* _TASK STATEMENT_
The required answer is an exact copy of the lines from the one containing "The width and height of the screenshot is (592, 460)." to the end of the listing, both included, without any pictures.

* _PROVIDED INFORMATION_
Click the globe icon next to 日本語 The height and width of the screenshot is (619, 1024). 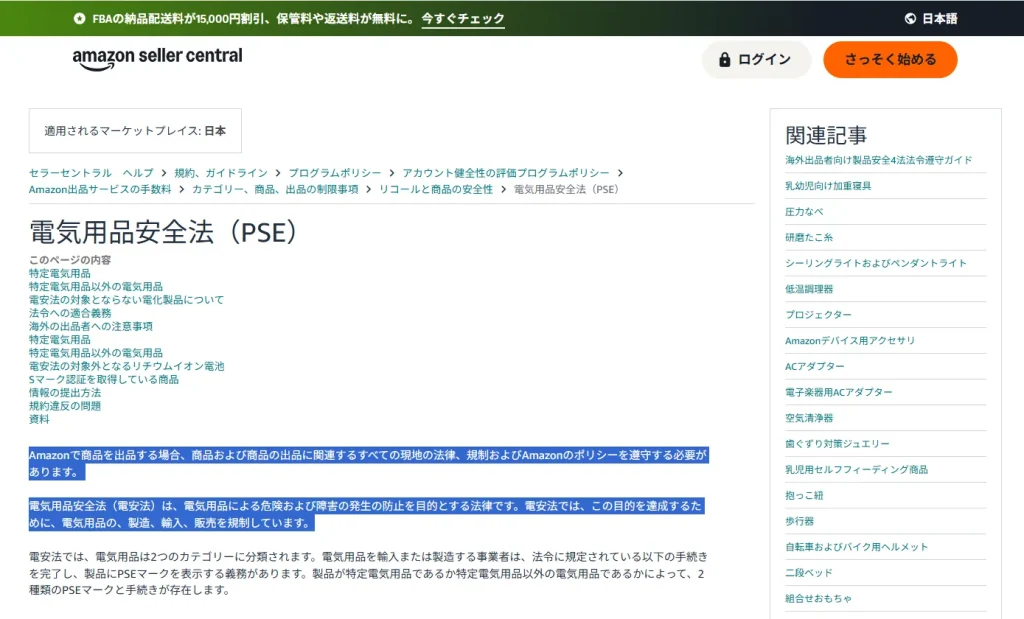coord(909,18)
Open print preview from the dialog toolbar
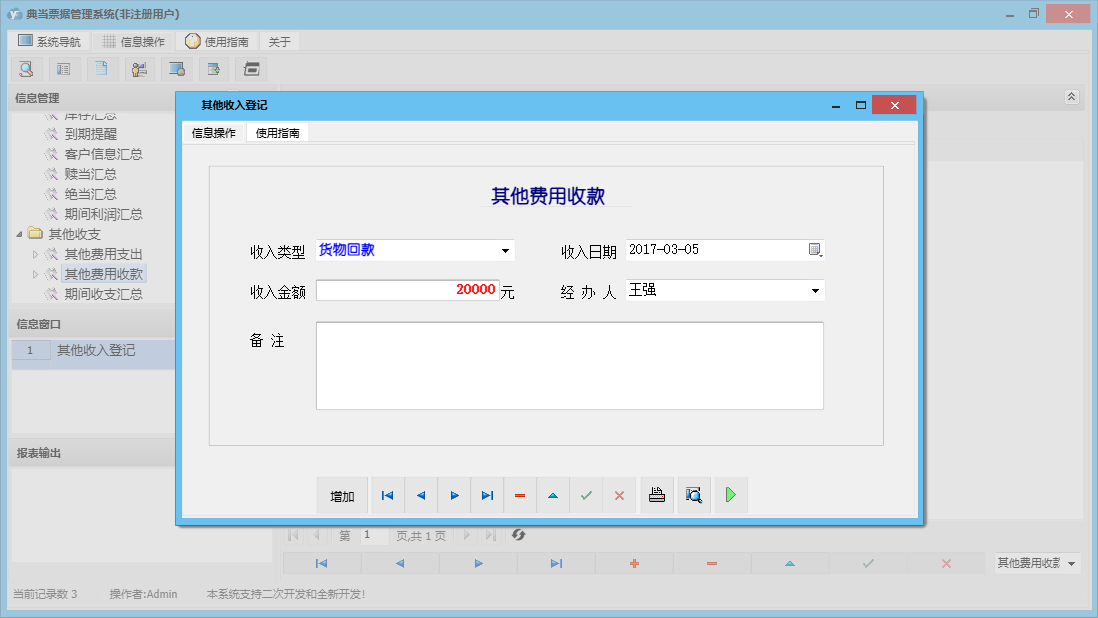The image size is (1098, 618). (x=693, y=494)
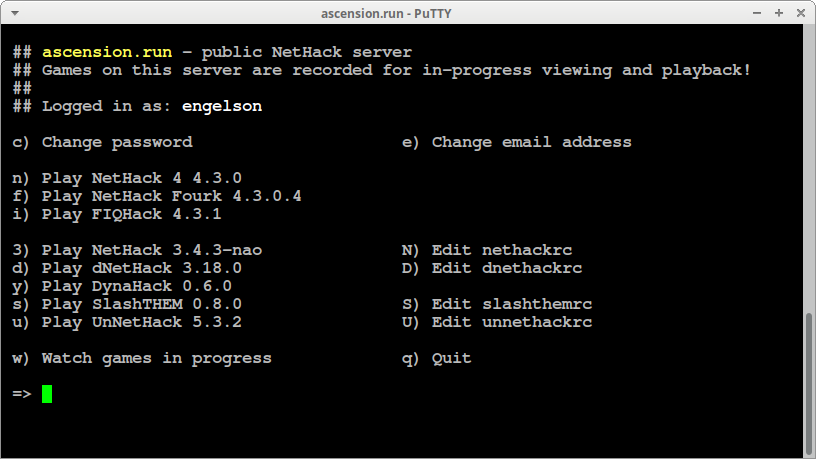Click the green terminal cursor block
816x459 pixels.
click(47, 394)
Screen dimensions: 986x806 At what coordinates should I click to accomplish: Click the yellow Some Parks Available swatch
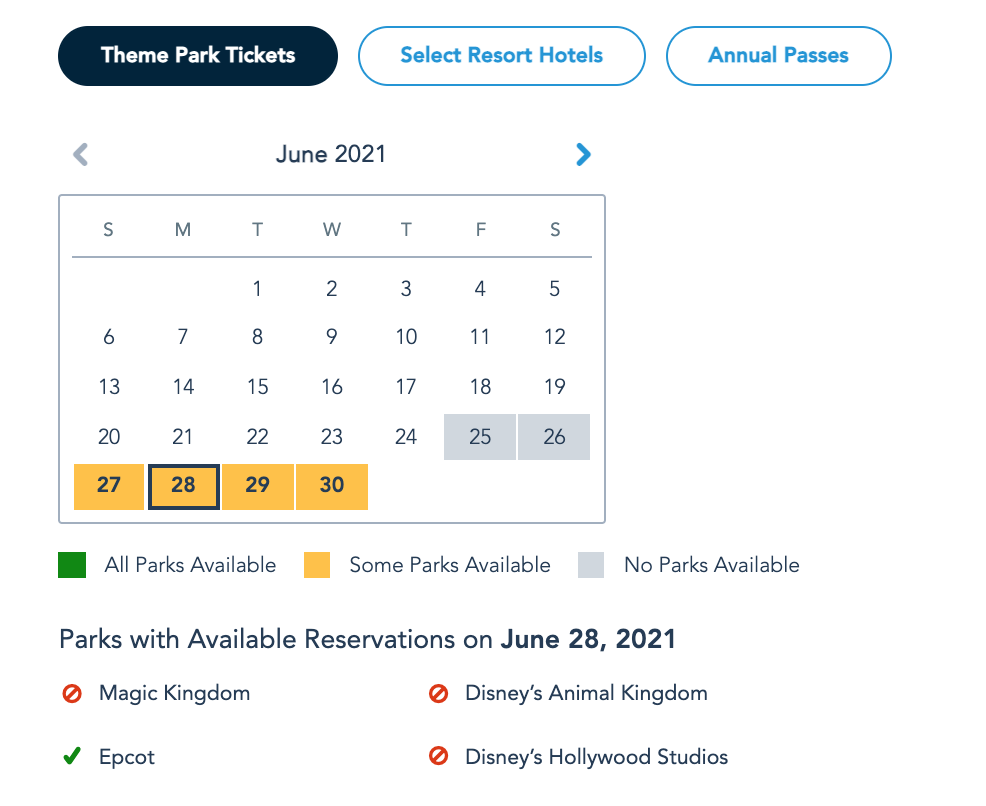(x=317, y=565)
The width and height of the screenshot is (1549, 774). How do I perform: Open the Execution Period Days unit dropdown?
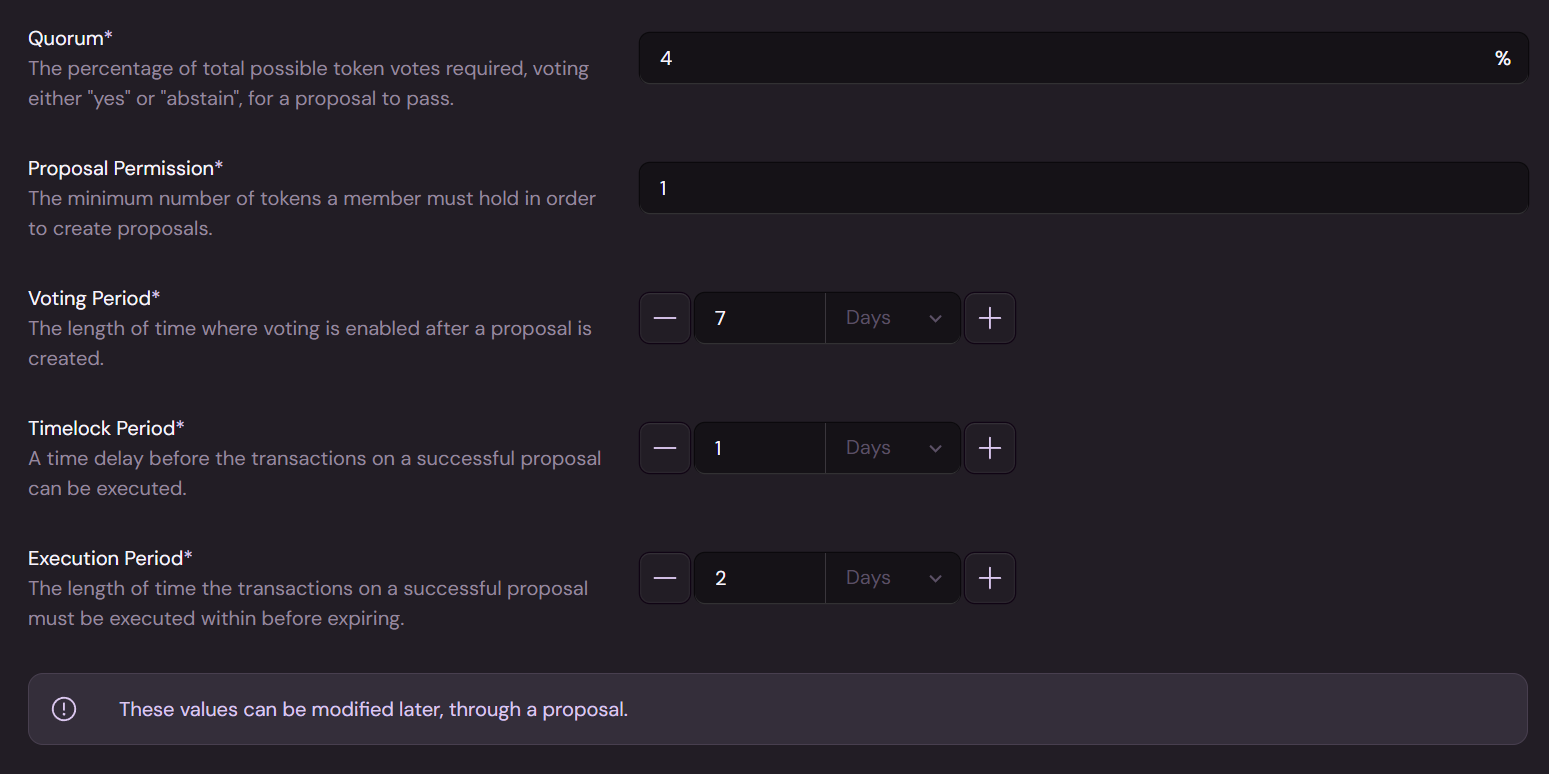893,578
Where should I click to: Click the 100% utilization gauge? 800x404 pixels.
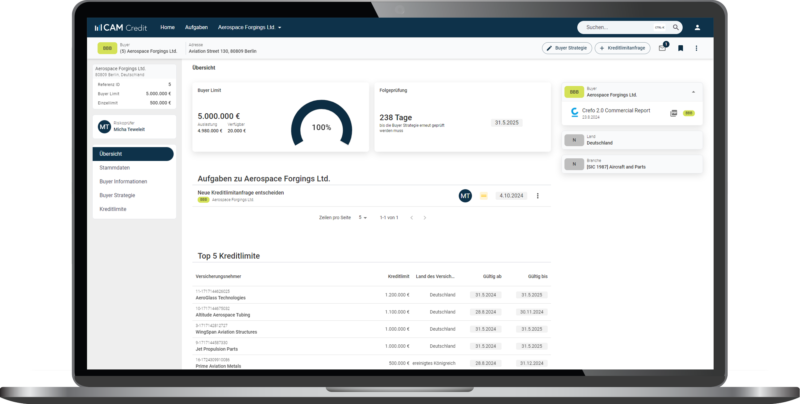321,123
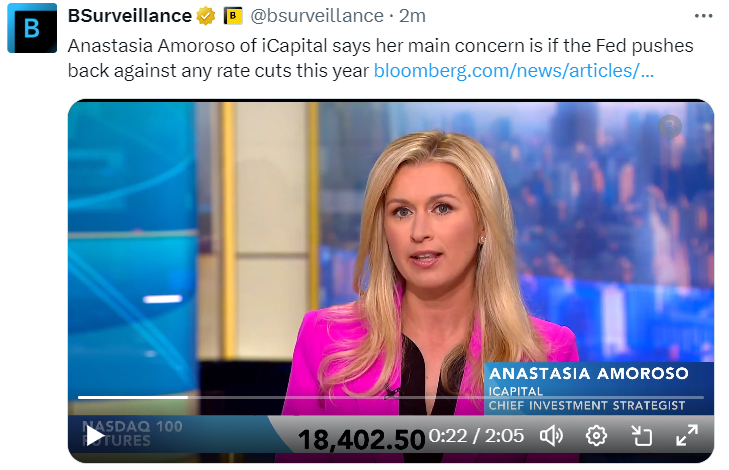Click the Anastasia Amoroso name caption
The image size is (729, 470).
[x=589, y=373]
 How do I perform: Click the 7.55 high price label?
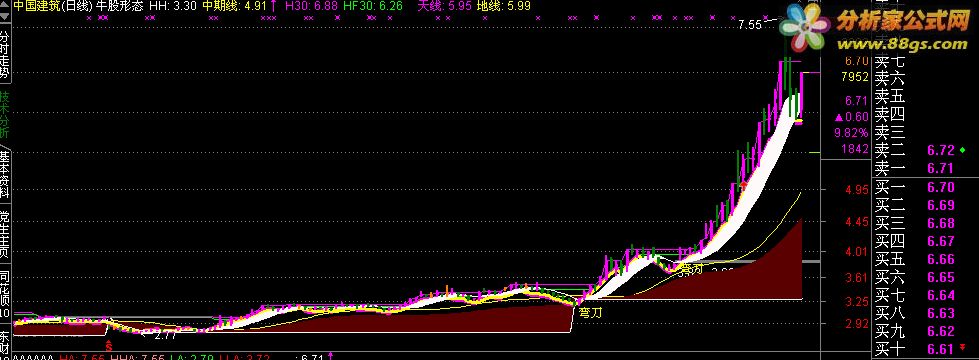(x=749, y=25)
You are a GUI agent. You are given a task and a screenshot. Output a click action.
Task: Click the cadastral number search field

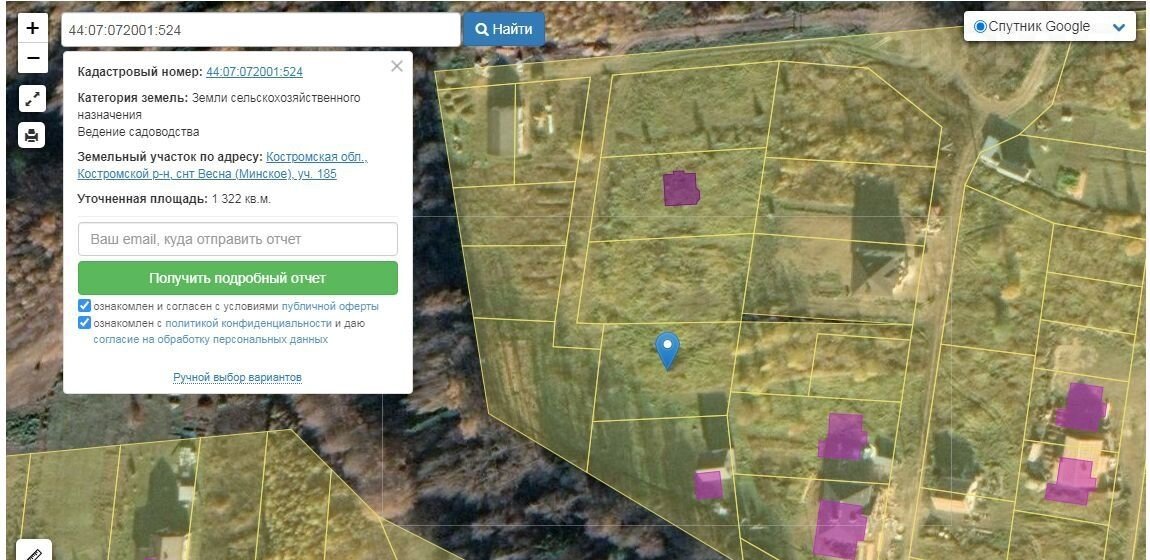point(260,30)
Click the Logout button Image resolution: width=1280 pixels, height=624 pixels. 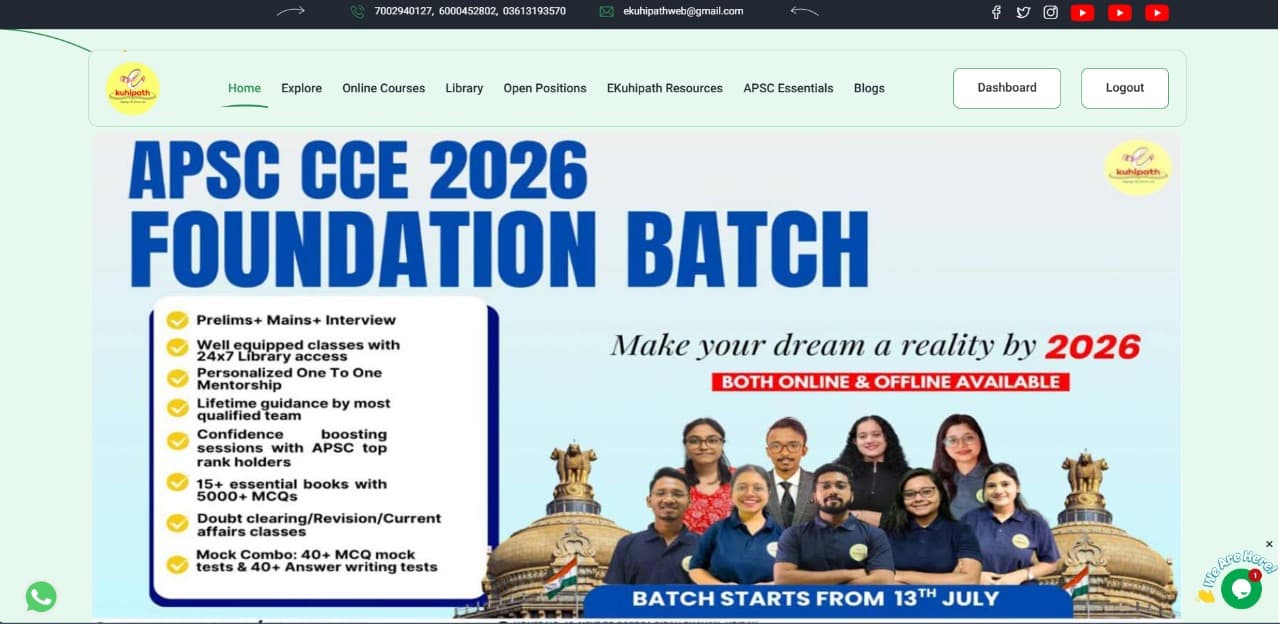click(x=1125, y=88)
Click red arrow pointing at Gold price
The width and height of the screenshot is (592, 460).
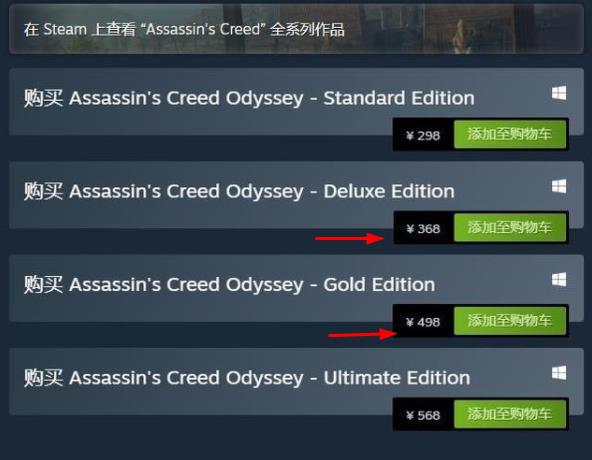(362, 334)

* _EXERCISE RESULT_
The width and height of the screenshot is (592, 460).
(362, 334)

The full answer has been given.